**EXERCISE DESCRIPTION**
From the listing below, extract each line containing the string "Loss".

**EXERCISE INPUTS**
_ _ _ _ _

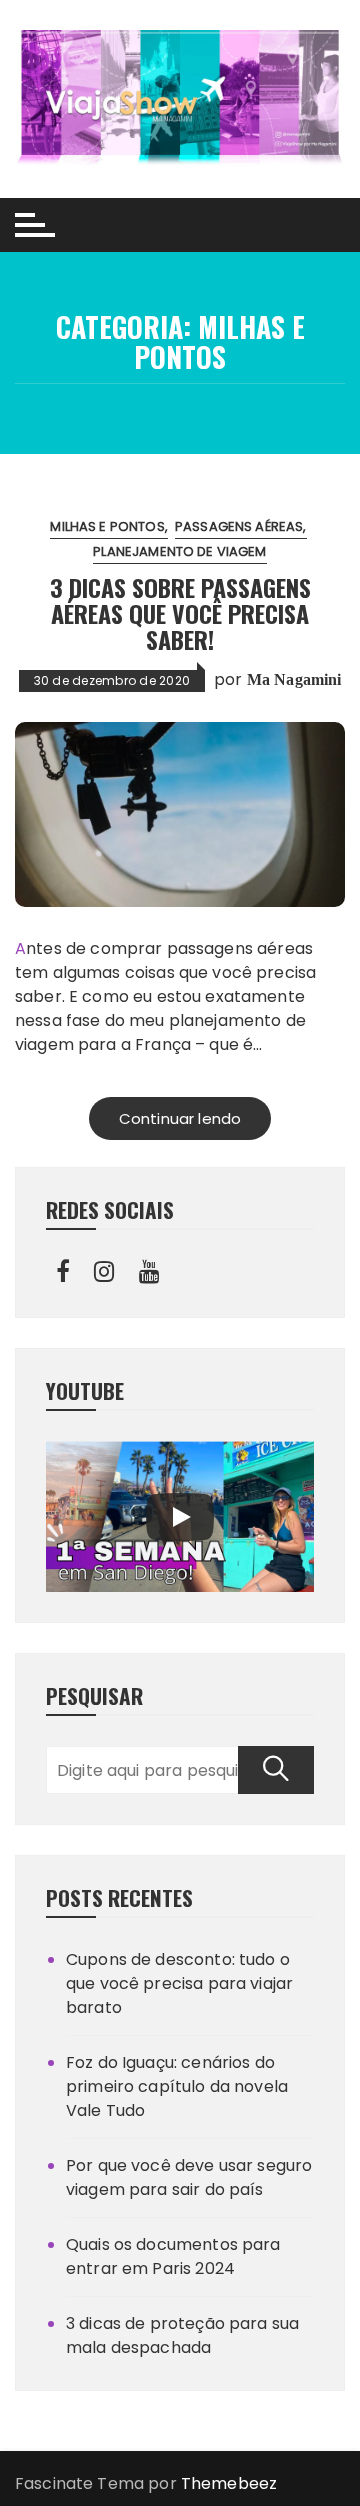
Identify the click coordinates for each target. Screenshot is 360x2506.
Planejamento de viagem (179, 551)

_ _ _ _ _

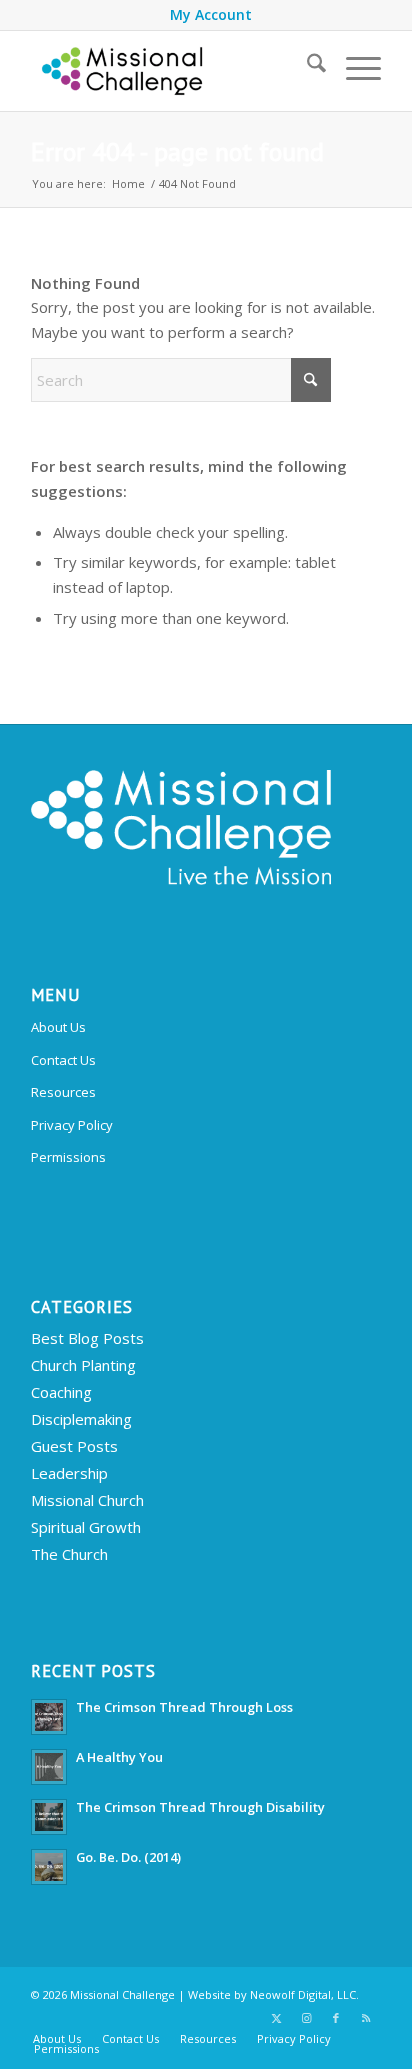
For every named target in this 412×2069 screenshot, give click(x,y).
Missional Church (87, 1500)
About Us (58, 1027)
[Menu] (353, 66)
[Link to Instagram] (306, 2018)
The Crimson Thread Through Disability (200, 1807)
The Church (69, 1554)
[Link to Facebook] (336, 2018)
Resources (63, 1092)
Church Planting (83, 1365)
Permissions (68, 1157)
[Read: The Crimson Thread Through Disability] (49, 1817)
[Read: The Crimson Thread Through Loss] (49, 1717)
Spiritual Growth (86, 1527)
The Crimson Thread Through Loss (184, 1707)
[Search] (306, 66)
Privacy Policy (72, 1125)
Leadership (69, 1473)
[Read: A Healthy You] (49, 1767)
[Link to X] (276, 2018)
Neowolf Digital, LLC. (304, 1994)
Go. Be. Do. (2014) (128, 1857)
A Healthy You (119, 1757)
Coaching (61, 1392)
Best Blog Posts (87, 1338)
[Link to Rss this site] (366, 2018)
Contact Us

_ _ _ _ _

**FINAL ANSWER**
[Read: The Crimson Thread Through Loss] (49, 1717)
The Crimson Thread Through Loss (184, 1707)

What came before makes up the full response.